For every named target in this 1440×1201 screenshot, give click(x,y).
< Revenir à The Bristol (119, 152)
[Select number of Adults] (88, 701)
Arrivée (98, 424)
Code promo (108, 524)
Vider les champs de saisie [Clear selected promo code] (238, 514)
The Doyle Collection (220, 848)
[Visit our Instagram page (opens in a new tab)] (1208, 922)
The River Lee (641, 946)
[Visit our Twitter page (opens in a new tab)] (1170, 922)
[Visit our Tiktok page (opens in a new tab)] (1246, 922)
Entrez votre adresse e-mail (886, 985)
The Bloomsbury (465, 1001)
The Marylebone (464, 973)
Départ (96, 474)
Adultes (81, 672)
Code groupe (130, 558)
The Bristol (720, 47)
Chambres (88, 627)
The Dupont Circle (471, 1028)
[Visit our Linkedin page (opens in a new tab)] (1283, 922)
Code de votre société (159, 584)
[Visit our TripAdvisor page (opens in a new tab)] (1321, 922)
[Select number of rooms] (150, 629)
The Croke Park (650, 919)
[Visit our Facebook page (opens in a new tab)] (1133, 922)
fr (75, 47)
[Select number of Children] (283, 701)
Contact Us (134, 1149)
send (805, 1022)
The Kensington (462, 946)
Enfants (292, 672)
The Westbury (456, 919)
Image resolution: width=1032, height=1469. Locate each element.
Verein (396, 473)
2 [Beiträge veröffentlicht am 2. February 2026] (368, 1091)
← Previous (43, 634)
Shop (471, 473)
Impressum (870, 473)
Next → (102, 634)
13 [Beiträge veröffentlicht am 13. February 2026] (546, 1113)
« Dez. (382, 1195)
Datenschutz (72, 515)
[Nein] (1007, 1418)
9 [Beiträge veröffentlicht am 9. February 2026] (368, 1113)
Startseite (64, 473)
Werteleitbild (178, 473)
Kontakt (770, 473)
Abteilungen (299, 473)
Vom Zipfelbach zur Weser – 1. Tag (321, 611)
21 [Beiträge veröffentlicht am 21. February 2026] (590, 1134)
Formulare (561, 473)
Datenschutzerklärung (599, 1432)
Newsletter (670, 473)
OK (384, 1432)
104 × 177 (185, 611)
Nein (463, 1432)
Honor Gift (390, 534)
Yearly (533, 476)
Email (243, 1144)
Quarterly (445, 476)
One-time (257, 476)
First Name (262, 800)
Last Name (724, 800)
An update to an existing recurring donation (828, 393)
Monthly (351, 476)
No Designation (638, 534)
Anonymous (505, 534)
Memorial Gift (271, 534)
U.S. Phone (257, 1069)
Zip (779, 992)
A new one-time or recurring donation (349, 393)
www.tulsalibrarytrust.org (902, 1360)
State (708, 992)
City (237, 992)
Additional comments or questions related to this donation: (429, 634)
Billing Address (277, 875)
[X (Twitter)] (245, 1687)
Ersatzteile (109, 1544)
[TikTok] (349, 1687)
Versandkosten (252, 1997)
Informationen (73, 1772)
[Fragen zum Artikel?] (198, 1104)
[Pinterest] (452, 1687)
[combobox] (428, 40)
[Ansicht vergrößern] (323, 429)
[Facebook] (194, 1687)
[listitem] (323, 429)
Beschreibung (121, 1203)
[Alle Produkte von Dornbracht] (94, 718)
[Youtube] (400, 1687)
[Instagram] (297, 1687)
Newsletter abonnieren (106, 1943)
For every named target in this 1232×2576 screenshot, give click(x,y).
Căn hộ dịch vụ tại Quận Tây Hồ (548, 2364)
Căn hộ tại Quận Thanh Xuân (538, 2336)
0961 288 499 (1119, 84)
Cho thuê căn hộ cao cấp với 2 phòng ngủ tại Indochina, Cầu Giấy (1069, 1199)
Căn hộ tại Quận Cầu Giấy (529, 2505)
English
------
Do this: Please copy every line above word for word, from the first to the last.

Expected output:
For every named target in this 1440×1201 screenshot, give click(x,y).
< Revenir à The Bristol (119, 152)
[Select number of Adults] (88, 701)
Arrivée (98, 424)
Code promo (108, 524)
Vider les champs de saisie [Clear selected promo code] (238, 514)
The Doyle Collection (220, 848)
[Visit our Instagram page (opens in a new tab)] (1208, 922)
The River Lee (641, 946)
[Visit our Twitter page (opens in a new tab)] (1170, 922)
[Visit our Tiktok page (opens in a new tab)] (1246, 922)
Entrez votre adresse e-mail (886, 985)
The Bloomsbury (465, 1001)
The Marylebone (464, 973)
Départ (96, 474)
Adultes (81, 672)
Code groupe (130, 558)
The Bristol (720, 47)
Chambres (88, 627)
The Dupont Circle (471, 1028)
[Visit our Linkedin page (opens in a new tab)] (1283, 922)
Code de votre société (159, 584)
[Visit our TripAdvisor page (opens in a new tab)] (1321, 922)
[Select number of rooms] (150, 629)
The Croke Park (650, 919)
[Visit our Facebook page (opens in a new tab)] (1133, 922)
fr (75, 47)
[Select number of Children] (283, 701)
Contact Us (134, 1149)
send (805, 1022)
The Kensington (462, 946)
Enfants (292, 672)
The Westbury (456, 919)
Image resolution: width=1032, height=1469. Locate each element.
Verein (396, 473)
2 [Beiträge veröffentlicht am 2. February 2026] (368, 1091)
← Previous (43, 634)
Shop (471, 473)
Impressum (870, 473)
Next → (102, 634)
13 [Beiträge veröffentlicht am 13. February 2026] (546, 1113)
« Dez. (382, 1195)
Datenschutz (72, 515)
[Nein] (1007, 1418)
9 [Beiträge veröffentlicht am 9. February 2026] (368, 1113)
Startseite (64, 473)
Werteleitbild (178, 473)
Kontakt (770, 473)
Abteilungen (299, 473)
Vom Zipfelbach zur Weser – 1. Tag (321, 611)
21 [Beiträge veröffentlicht am 21. February 2026] (590, 1134)
Formulare (561, 473)
Datenschutzerklärung (599, 1432)
Newsletter (670, 473)
OK (384, 1432)
104 × 177 (185, 611)
Nein (463, 1432)
Honor Gift (390, 534)
Yearly (533, 476)
Email (243, 1144)
Quarterly (445, 476)
One-time (257, 476)
First Name (262, 800)
Last Name (724, 800)
An update to an existing recurring donation (828, 393)
Monthly (351, 476)
No Designation (638, 534)
Anonymous (505, 534)
Memorial Gift (271, 534)
U.S. Phone (257, 1069)
Zip (779, 992)
A new one-time or recurring donation (349, 393)
www.tulsalibrarytrust.org (902, 1360)
State (708, 992)
City (237, 992)
Additional comments or questions related to this donation: (429, 634)
Billing Address (277, 875)
[X (Twitter)] (245, 1687)
Ersatzteile (109, 1544)
[TikTok] (349, 1687)
Versandkosten (252, 1997)
Informationen (73, 1772)
[Fragen zum Artikel?] (198, 1104)
[Pinterest] (452, 1687)
[combobox] (428, 40)
[Ansicht vergrößern] (323, 429)
[Facebook] (194, 1687)
[listitem] (323, 429)
Beschreibung (121, 1203)
[Alle Produkte von Dornbracht] (94, 718)
[Youtube] (400, 1687)
[Instagram] (297, 1687)
Newsletter abonnieren (106, 1943)
For every named target in this 1232×2576 screenshot, give click(x,y).
Căn hộ dịch vụ tại Quận Tây Hồ (548, 2364)
Căn hộ tại Quận Thanh Xuân (538, 2336)
0961 288 499 (1119, 84)
Cho thuê căn hộ cao cấp với 2 phòng ngủ tại Indochina, Cầu Giấy (1069, 1199)
Căn hộ tại Quận Cầu Giấy (529, 2505)
English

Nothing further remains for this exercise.